▸ **DOCUMENT**
— START —

1. System Architecture & Directory Layout
The environment strictly separates the transport broker layer from tool execution and active agent sandboxes. No automated agents write to the core/ or dev/ directories.
.
├── agents # Immutable agent configuration profiles, tools, and dynamic spaces
│ ├── default_agent.md
│ ├── modules
│ │ └── geoscaper # Low-level workspace tool logic invoked by MCP server
│ ├── tools
│ │ └── tool_rules.gbnf # Strict structural logit constraints for Builder turns
│ └── workspaces/ # Isolated Agent Sandbox Environment
│ └── MMDDprojectname_workspace/ # Dynamic task-specific runtime directory
│ ├── 00cache.json # Global design vectors, tokens, and active styles
│ ├── 00memory_vault.db# In-process sqlite-vec engine (768-dim float array store)
│ ├── 00tasks.json # Project feature checklist and sequence goals [Fully Embedded]
│ ├── 00lessons_learned.md # Global closed-fault and successful repair ledger
│ ├── 01plan_handoff.md# Planner execution payload (Thinking: Enabled)
│ ├── 02build_handoff.md# Builder compilation summary payload
│ └── 03review_audit.md# Accumulative Audit Ledger [Append-Only Block Records]
├── core # Source logic and foundational runtime engines ONLY
│ ├── smarterframework.py # Transport broker (Discover, Constrain, Execute)

— END —

▸ **RECORD LIST**
— START —

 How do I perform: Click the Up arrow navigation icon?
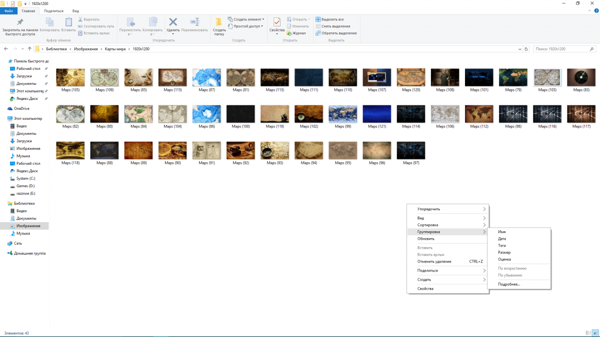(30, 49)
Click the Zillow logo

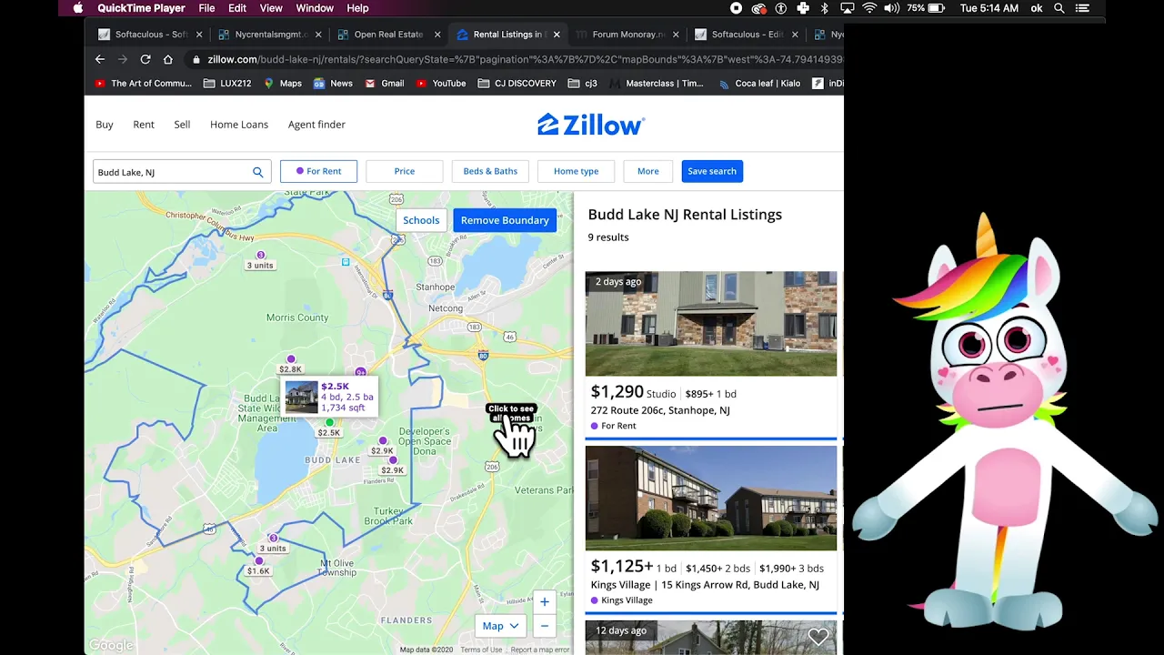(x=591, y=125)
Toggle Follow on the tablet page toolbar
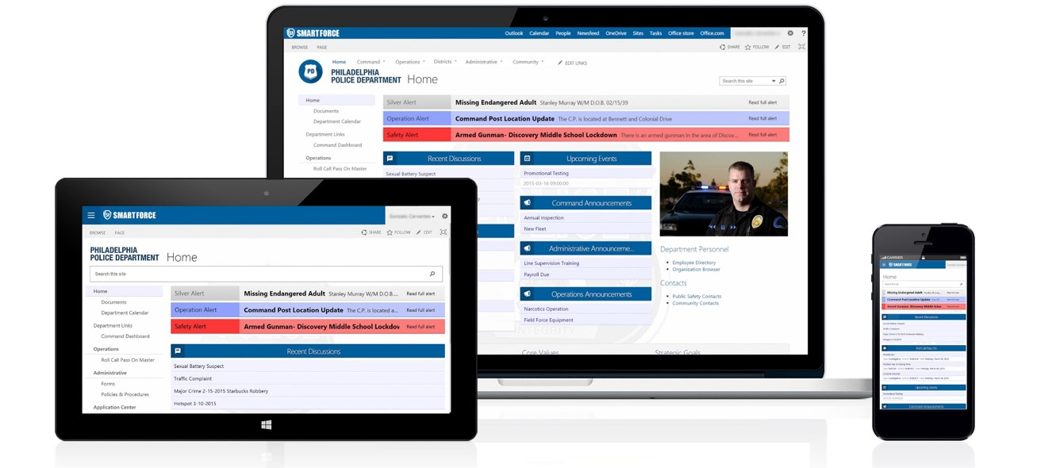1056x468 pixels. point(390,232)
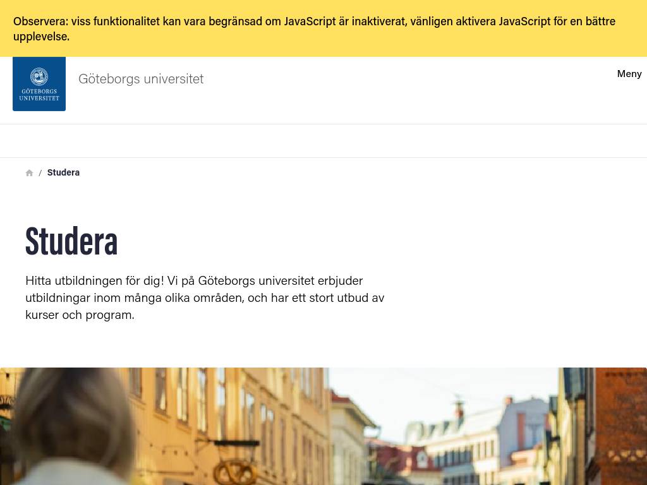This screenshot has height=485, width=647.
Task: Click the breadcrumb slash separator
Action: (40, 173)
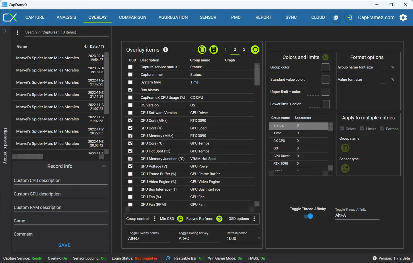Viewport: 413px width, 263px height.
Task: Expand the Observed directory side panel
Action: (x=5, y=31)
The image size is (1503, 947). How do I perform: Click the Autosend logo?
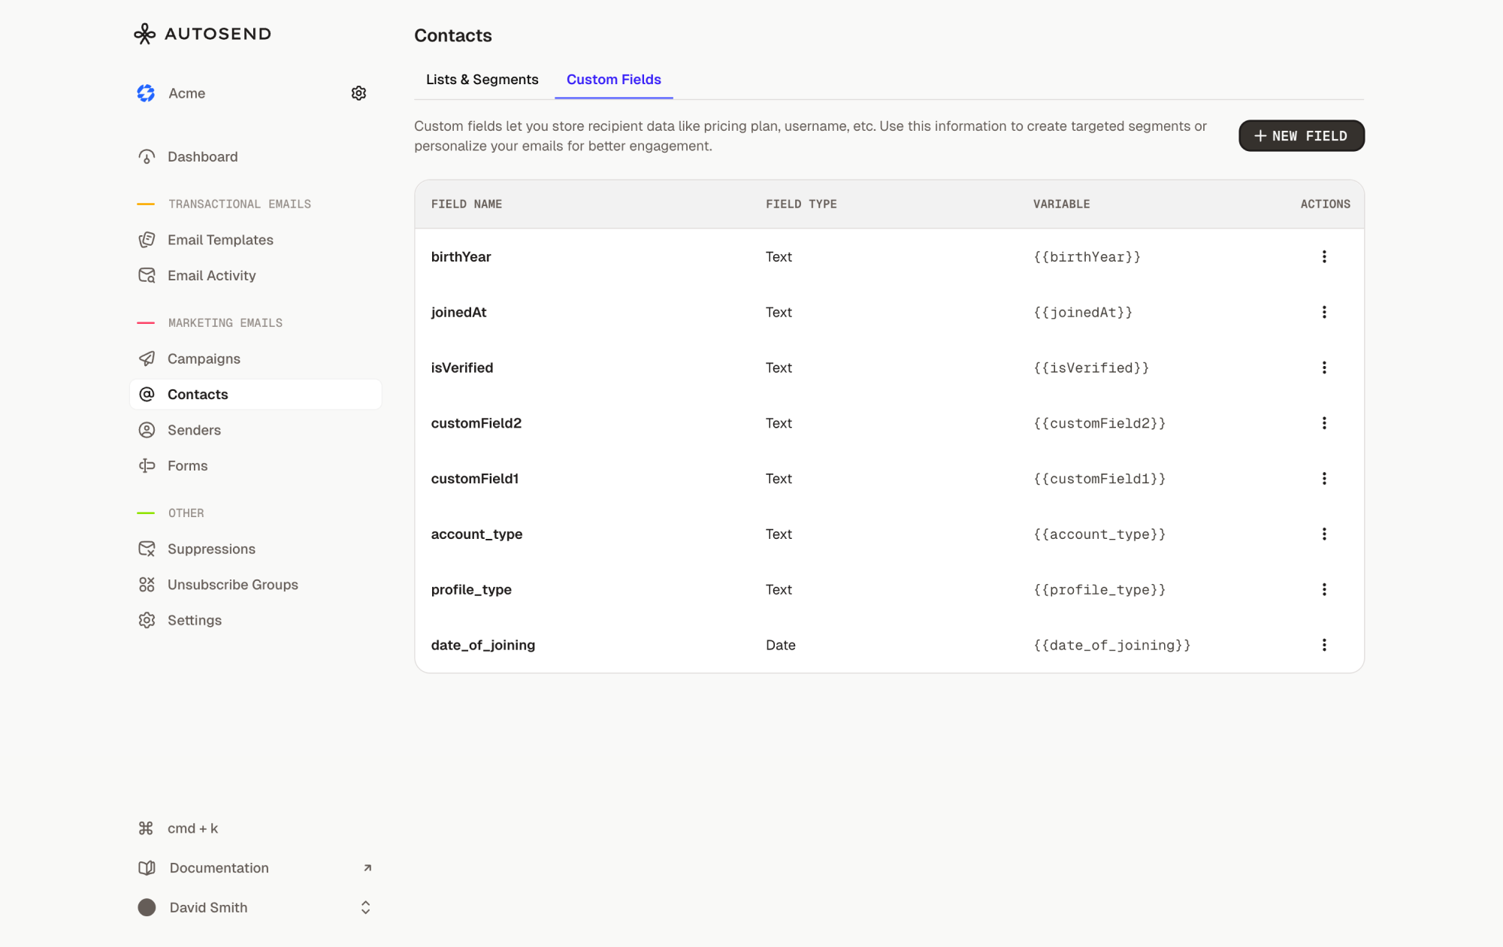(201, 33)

— END —
— START —

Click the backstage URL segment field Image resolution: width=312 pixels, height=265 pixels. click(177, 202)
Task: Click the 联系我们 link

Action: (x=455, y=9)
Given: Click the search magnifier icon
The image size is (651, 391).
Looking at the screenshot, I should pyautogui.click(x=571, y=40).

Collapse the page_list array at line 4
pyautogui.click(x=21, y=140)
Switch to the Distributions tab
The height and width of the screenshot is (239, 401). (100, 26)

— END —

▸ **TO-DO LIST**
a – Print the system architecture section in full.
b – From the row line with "Click the backstage" to the row line with "The height and", swap "Distributions" for "Downloads" and output only those lines, unchanged otherwise.

▸ **EXERCISE RESULTS**
a –
1. System Architecture & Directory Layout
The environment strictly separates the transport broker layer from tool execution and active agent sandboxes. No automated agents write to the core/ or dev/ directories.
.
├── agents # Immutable agent configuration profiles, tools, and dynamic spaces
│ ├── default_agent.md
│ ├── modules
│ │ └── geoscaper # Low-level workspace tool logic invoked by MCP server
│ ├── tools
│ │ └── tool_rules.gbnf # Strict structural logit constraints for Builder turns
│ └── workspaces/ # Isolated Agent Sandbox Environment
│ └── MMDDprojectname_workspace/ # Dynamic task-specific runtime directory
│ ├── 00cache.json # Global design vectors, tokens, and active styles
│ ├── 00memory_vault.db# In-process sqlite-vec engine (768-dim float array store)
│ ├── 00tasks.json # Project feature checklist and sequence goals [Fully Embedded]
│ ├── 00lessons_learned.md # Global closed-fault and successful repair ledger
│ ├── 01plan_handoff.md# Planner execution payload (Thinking: Enabled)
│ ├── 02build_handoff.md# Builder compilation summary payload
│ └── 03review_audit.md# Accumulative Audit Ledger [Append-Only Block Records]
├── core # Source logic and foundational runtime engines ONLY
│ ├── smarterframework.py # Transport broker (Discover, Constrain, Execute)

b –
Click the backstage URL segment field Image resolution: width=312 pixels, height=265 pixels. click(177, 202)
Task: Click the 联系我们 link

Action: (x=455, y=9)
Given: Click the search magnifier icon
The image size is (651, 391).
Looking at the screenshot, I should pyautogui.click(x=571, y=40).

Collapse the page_list array at line 4
pyautogui.click(x=21, y=140)
Switch to the Downloads tab
The height and width of the screenshot is (239, 401). (100, 26)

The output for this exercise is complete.